Turkey borders Georgia, Armenia, Iran, Iraq and Syria in the East. It forms a long wide peninsular which is surrounded by the Black Sea, the Aegean Sea and the Mediterranean on three sides. Two mountain ranges run from West to East, the Black Sea Mountains and the Taurus which converge in a huge mountainous region in the east of the country where the two ancient rivers, the Tigris and the Euphrates originate.
Temperatures in Ankara very between- 4°C (25°F) and 30°C (86°F)- Marmara and the Aegean and Mediterranean coasts have a typical Mediterranean climate with hot summers and mild winters.
Facts and Figures
779,452 sq km (300,948 sq miles).
Ankara – population 3,208,000 (2002)
Turkish. Kurdish is also spoken by a minority in the southeast. French, German and English are widely spoken in cities and tourist areas.
Muslim with a small Christian minority. Turkey is a secular state, which guarantees complete freedom of worship to non-Muslims.
GMT + 2
Istanbul is a lively, bustling city combining magnificent mosques and palaces with the vibrant, colourful bazaars of present day commercial life. Many important historical sites can be found along the coast of the Aegean amongst which are Ephesus (don’t miss the Temple of Diana) and the remains of the ancient city of Troy. The Black Sea Coast has rugged mountains and a wild beauty distinct from the rest of the country. The Central Anatolian Plateau where dwellings hewn from the soft volcanic rock can be found and a landscape of rock and cones, pinnacles and ravines give the area an almost surreal look. The Eastern Provinces boast beautiful fertile valleys, lakes and waterfalls and snow capped mountains. It also has many fine mosques, palaces and monuments and was for many centuries one of the eastern bastions of Byzantium. Dalaman is well known for its tranquil atmosphere. Along the Dalyan River you will find the Iztuzu Beach – well known for its rare breeding of sea turtles.
The Turkish landscape encompasses a huge variety of geographic zones from high snow capped mountains to warm fertile valleys, from the pleasant climate of the Mediterranean coast to the hot dryness of the desert. Its fascinating history pervades every corner of the country and is integrated in modern day Turkey. It boasts a wealth of history and culture stretching back thousands of years, diverse landscapes and people who are proud to share their natural inheritance with the visitor.
Indulge in a pampering afternoon at a hammam, come out feeling squeaky clean and in need of a strong Turkish coffee to get you back on your feet and exploring – Turkey’s position at the crossroads of east and west make it a true melting pot of cultures and civilisations. This country really does have a little bit of everything to offer: a mezze of delights to keep you entertained for weeks.

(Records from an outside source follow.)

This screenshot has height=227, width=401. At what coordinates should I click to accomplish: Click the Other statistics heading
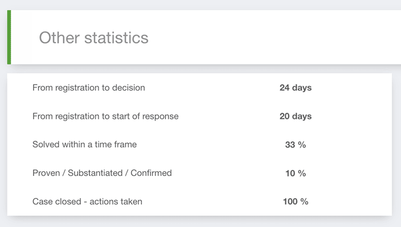[94, 38]
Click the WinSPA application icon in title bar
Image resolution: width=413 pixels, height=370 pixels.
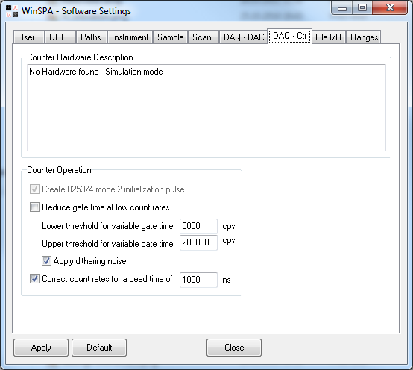[x=12, y=11]
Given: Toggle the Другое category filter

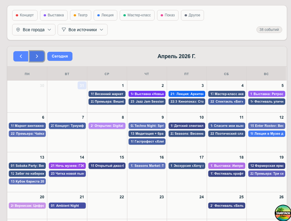Looking at the screenshot, I should (192, 15).
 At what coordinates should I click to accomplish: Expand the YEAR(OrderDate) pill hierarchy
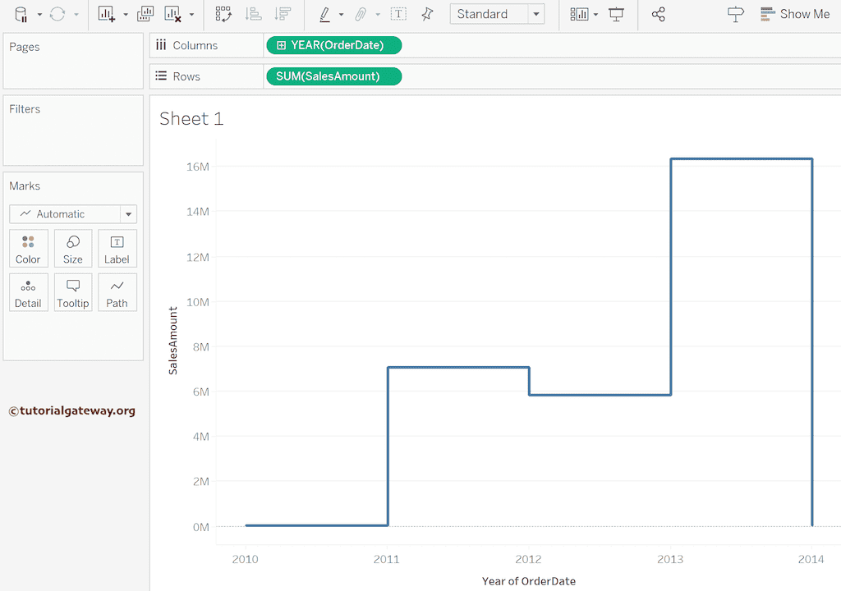point(282,45)
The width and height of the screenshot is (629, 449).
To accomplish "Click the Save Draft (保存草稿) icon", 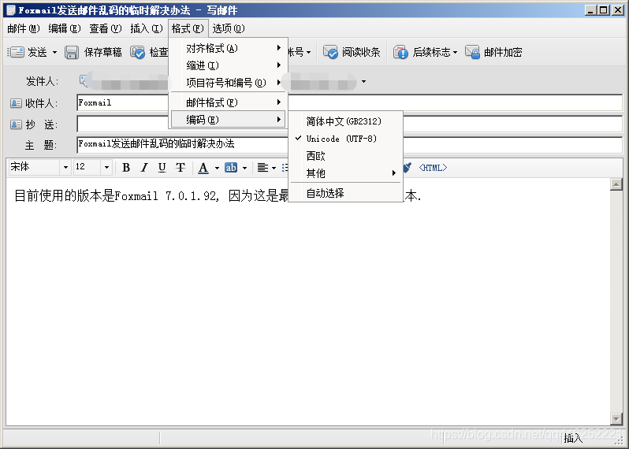I will [x=72, y=52].
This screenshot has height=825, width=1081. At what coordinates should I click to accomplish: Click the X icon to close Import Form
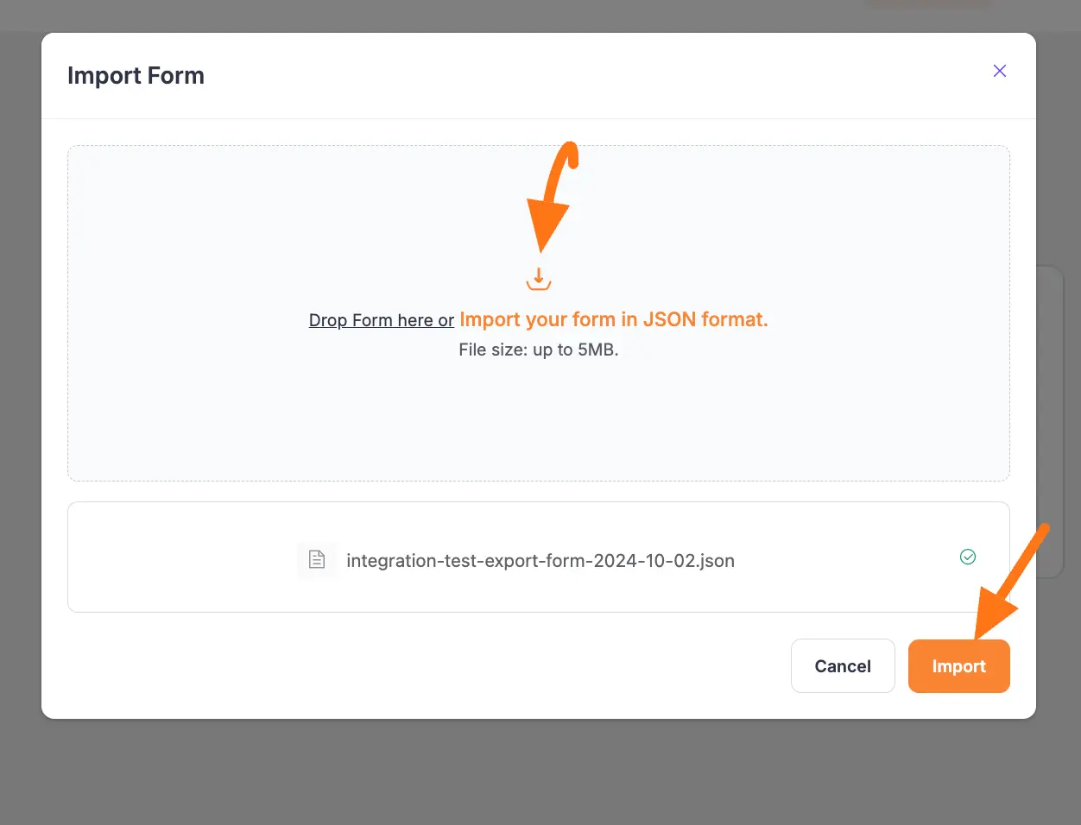(x=999, y=71)
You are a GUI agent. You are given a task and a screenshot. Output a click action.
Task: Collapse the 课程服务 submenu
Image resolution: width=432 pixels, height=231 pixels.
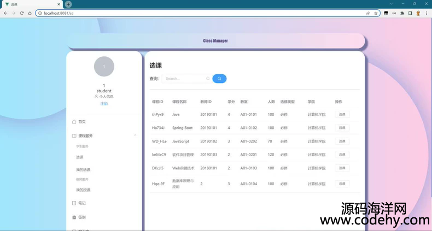pos(135,135)

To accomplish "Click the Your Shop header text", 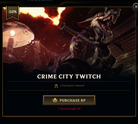I will pos(41,0).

Turkey’s rich and fascinating history dates back 9000 years. The region cradled the Hittite kingdom which rose around 2200 BC, ancient Troy, and the Greek city-states which rose along the coasts during the first millennium BC. Their struggle with the Persian Empire ended with the conquest of Persia by Alexander the Great. Alexander’s empire broke up after his death, and by the 2nd century BC the region was conquered by Rome.
In the third century AD, Emperor Constantine I moved the Roman capital to Byzantium, strategically located on the Bosphorus, renamed it Constantinople (after himself), and imposed Christianity on the Empire. The Seljuk Turks began to migrate into Anatolia (eastern Turkey) in the 11th century AD and were followed by the Ottoman (or Osmanli) Turks, named after their leader, Osman. In 1453 Constantinople fell to Sultan Mehmet II. His successors expanded the Ottoman Empire further, and at its peak, their empire extended from the Balkans as far as the Red Sea and the Nile.
Disastrous defeats in the Balkan Wars of 1912-13 and WW1 (1914-18) led to the collapse of the Ottoman Empire. In 1923 the secular Republic of Turkey was created with Kemal Ataturk as its first President, and a tragic population exchange took place, with more than one million ethnic Greeks leaving Constantinople, Izmir and other towns and villages for Greece, while around half a million Turkish Muslims returned to Turkey from Greece. Ataturk is the revered father of modern Turkey, and he and his successors were determined modernisers.
Turkey remained neutral during the Second World War, but in the post-war years the army intervened in national politics several times to overthrow democratically elected governments of which it disapproved. In 1974, Turkey and Greece came close to war over Cyprus, and the lingering problems relating to this conflict are the biggest obstacle to Turkey joining the European Union. Modern Turkey is a stable, secular, pro-Western democracy, and sees its future as part of Europe.